[RECORDS TO USE]

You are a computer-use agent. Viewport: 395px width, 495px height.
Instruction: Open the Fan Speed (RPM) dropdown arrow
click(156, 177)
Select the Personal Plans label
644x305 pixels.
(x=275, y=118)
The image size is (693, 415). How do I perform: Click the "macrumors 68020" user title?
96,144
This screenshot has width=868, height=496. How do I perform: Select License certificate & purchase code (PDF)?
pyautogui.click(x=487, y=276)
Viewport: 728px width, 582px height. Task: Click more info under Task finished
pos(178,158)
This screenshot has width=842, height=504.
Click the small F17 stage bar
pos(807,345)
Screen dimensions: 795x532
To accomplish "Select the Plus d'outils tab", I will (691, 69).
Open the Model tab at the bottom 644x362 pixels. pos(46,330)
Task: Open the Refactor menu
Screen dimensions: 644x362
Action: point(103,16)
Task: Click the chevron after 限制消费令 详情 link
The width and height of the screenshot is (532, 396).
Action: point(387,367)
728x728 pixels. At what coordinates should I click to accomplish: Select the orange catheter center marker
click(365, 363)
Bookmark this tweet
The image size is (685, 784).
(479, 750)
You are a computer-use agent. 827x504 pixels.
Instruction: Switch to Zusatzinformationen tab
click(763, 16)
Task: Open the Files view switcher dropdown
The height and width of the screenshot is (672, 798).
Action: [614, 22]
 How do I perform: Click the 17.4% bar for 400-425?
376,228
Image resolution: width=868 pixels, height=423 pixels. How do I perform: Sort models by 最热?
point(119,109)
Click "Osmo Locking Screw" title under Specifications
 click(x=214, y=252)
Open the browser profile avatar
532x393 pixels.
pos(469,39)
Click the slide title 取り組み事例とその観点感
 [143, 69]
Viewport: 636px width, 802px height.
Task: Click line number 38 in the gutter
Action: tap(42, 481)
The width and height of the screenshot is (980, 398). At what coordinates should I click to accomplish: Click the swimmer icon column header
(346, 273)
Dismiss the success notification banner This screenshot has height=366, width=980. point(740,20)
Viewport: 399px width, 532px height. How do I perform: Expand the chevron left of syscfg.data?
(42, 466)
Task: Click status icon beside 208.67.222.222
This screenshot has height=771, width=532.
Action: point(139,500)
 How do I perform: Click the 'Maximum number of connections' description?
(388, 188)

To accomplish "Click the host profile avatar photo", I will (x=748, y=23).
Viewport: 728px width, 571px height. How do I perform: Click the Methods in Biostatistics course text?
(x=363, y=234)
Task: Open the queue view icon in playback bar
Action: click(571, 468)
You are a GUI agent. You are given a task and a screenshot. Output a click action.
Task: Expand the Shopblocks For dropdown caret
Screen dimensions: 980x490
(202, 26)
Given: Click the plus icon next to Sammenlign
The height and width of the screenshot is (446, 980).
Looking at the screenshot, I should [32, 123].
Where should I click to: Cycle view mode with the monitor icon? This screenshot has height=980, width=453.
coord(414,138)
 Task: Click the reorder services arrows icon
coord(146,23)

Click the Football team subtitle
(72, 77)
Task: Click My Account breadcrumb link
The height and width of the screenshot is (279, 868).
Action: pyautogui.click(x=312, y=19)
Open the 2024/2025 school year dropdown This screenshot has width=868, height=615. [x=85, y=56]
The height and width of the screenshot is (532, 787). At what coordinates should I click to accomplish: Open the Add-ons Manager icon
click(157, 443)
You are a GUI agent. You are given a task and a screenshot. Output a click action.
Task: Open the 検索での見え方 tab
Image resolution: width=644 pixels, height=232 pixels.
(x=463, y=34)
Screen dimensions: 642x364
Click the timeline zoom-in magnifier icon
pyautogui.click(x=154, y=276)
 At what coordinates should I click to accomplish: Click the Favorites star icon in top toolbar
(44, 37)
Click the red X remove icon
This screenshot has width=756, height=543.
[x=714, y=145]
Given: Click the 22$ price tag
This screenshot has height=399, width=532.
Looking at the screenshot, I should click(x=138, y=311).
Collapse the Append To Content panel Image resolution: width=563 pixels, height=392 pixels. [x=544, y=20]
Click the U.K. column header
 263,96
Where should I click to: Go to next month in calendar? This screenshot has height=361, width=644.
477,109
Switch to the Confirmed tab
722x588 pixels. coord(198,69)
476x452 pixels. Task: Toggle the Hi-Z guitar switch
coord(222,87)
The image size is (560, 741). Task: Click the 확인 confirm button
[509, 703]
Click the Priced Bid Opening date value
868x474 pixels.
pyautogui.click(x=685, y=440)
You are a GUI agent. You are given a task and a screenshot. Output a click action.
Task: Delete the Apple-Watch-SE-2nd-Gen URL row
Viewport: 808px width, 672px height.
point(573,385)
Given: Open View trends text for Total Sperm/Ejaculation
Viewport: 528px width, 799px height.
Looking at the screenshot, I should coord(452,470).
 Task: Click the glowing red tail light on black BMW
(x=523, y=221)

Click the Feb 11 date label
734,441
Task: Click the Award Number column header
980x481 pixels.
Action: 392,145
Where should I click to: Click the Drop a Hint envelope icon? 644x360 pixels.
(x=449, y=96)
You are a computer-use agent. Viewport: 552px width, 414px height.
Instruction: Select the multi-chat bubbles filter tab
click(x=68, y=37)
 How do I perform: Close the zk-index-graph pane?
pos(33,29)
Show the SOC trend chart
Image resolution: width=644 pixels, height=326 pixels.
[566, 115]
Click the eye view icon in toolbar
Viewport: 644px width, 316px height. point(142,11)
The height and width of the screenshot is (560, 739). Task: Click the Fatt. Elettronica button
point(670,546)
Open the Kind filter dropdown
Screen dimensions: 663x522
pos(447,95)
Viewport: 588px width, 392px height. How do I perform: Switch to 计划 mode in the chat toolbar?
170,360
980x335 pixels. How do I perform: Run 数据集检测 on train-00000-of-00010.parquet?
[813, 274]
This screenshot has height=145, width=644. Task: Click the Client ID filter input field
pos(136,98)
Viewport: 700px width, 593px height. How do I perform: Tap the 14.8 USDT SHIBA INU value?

[/RECORDS TO USE]

◆ **REQUIRED ACTION**:
The records above are to be copied in full, exactly as written.

◆ **TASK SOLUTION**:
You are a computer-use agent. Viewport: 395px width, 495px height.
Instruction: Open the Fan Speed (RPM) dropdown arrow
click(156, 177)
Select the Personal Plans label
644x305 pixels.
(x=275, y=118)
The image size is (693, 415). How do I perform: Click the "macrumors 68020" user title?
96,144
This screenshot has width=868, height=496. How do I perform: Select License certificate & purchase code (PDF)?
pyautogui.click(x=487, y=276)
Viewport: 728px width, 582px height. Task: Click more info under Task finished
pos(178,158)
This screenshot has width=842, height=504.
Click the small F17 stage bar
pos(807,345)
Screen dimensions: 795x532
To accomplish "Select the Plus d'outils tab", I will (691, 69).
Open the Model tab at the bottom 644x362 pixels. pos(46,330)
Task: Open the Refactor menu
Screen dimensions: 644x362
Action: point(103,16)
Task: Click the chevron after 限制消费令 详情 link
The width and height of the screenshot is (532, 396).
Action: point(387,367)
728x728 pixels. At what coordinates should I click to accomplish: Select the orange catheter center marker
click(365, 363)
Bookmark this tweet
The image size is (685, 784).
(479, 750)
You are a computer-use agent. 827x504 pixels.
Instruction: Switch to Zusatzinformationen tab
click(763, 16)
Task: Open the Files view switcher dropdown
The height and width of the screenshot is (672, 798).
Action: [614, 22]
 How do I perform: Click the 17.4% bar for 400-425?
376,228
Image resolution: width=868 pixels, height=423 pixels. How do I perform: Sort models by 最热?
point(119,109)
Click "Osmo Locking Screw" title under Specifications
 click(x=214, y=252)
Open the browser profile avatar
532x393 pixels.
pos(469,39)
Click the slide title 取り組み事例とその観点感
 [143, 69]
Viewport: 636px width, 802px height.
Task: Click line number 38 in the gutter
Action: tap(42, 481)
The width and height of the screenshot is (980, 398). At what coordinates should I click to accomplish: Click the swimmer icon column header
(346, 273)
Dismiss the success notification banner This screenshot has height=366, width=980. point(740,20)
Viewport: 399px width, 532px height. How do I perform: Expand the chevron left of syscfg.data?
(42, 466)
Task: Click status icon beside 208.67.222.222
This screenshot has height=771, width=532.
Action: point(139,500)
 How do I perform: Click the 'Maximum number of connections' description?
(388, 188)

To accomplish "Click the host profile avatar photo", I will (x=748, y=23).
Viewport: 728px width, 571px height. How do I perform: Click the Methods in Biostatistics course text?
(x=363, y=234)
Task: Open the queue view icon in playback bar
Action: click(571, 468)
You are a GUI agent. You are given a task and a screenshot. Output a click action.
Task: Expand the Shopblocks For dropdown caret
Screen dimensions: 980x490
(202, 26)
Given: Click the plus icon next to Sammenlign
The height and width of the screenshot is (446, 980).
Looking at the screenshot, I should [32, 123].
Where should I click to: Cycle view mode with the monitor icon? This screenshot has height=980, width=453.
coord(414,138)
 Task: Click the reorder services arrows icon
coord(146,23)

Click the Football team subtitle
(72, 77)
Task: Click My Account breadcrumb link
The height and width of the screenshot is (279, 868).
Action: pyautogui.click(x=312, y=19)
Open the 2024/2025 school year dropdown This screenshot has width=868, height=615. [x=85, y=56]
The height and width of the screenshot is (532, 787). At what coordinates should I click to accomplish: Open the Add-ons Manager icon
click(157, 443)
You are a GUI agent. You are given a task and a screenshot. Output a click action.
Task: Open the 検索での見え方 tab
Image resolution: width=644 pixels, height=232 pixels.
(x=463, y=34)
Screen dimensions: 642x364
Click the timeline zoom-in magnifier icon
pyautogui.click(x=154, y=276)
 At what coordinates should I click to accomplish: Click the Favorites star icon in top toolbar
(44, 37)
Click the red X remove icon
This screenshot has width=756, height=543.
[x=714, y=145]
Given: Click the 22$ price tag
This screenshot has height=399, width=532.
Looking at the screenshot, I should click(x=138, y=311).
Collapse the Append To Content panel Image resolution: width=563 pixels, height=392 pixels. [x=544, y=20]
Click the U.K. column header
 263,96
Where should I click to: Go to next month in calendar? This screenshot has height=361, width=644.
477,109
Switch to the Confirmed tab
722x588 pixels. coord(198,69)
476x452 pixels. Task: Toggle the Hi-Z guitar switch
coord(222,87)
The image size is (560, 741). Task: Click the 확인 confirm button
[509, 703]
Click the Priced Bid Opening date value
868x474 pixels.
pyautogui.click(x=685, y=440)
You are a GUI agent. You are given a task and a screenshot. Output a click action.
Task: Delete the Apple-Watch-SE-2nd-Gen URL row
Viewport: 808px width, 672px height.
point(573,385)
Given: Open View trends text for Total Sperm/Ejaculation
Viewport: 528px width, 799px height.
Looking at the screenshot, I should coord(452,470).
 Task: Click the glowing red tail light on black BMW
(x=523, y=221)

Click the Feb 11 date label
734,441
Task: Click the Award Number column header
980x481 pixels.
Action: 392,145
Where should I click to: Click the Drop a Hint envelope icon? 644x360 pixels.
(x=449, y=96)
You are a computer-use agent. Viewport: 552px width, 414px height.
Instruction: Select the multi-chat bubbles filter tab
click(x=68, y=37)
 How do I perform: Close the zk-index-graph pane?
pos(33,29)
Show the SOC trend chart
Image resolution: width=644 pixels, height=326 pixels.
[566, 115]
Click the eye view icon in toolbar
Viewport: 644px width, 316px height. point(142,11)
The height and width of the screenshot is (560, 739). Task: Click the Fatt. Elettronica button
point(670,546)
Open the Kind filter dropdown
Screen dimensions: 663x522
pos(447,95)
Viewport: 588px width, 392px height. How do I perform: Switch to 计划 mode in the chat toolbar?
170,360
980x335 pixels. How do I perform: Run 数据集检测 on train-00000-of-00010.parquet?
[813, 274]
This screenshot has height=145, width=644. Task: Click the Client ID filter input field
pos(136,98)
Viewport: 700px width, 593px height. How do I perform: Tap the 14.8 USDT SHIBA INU value?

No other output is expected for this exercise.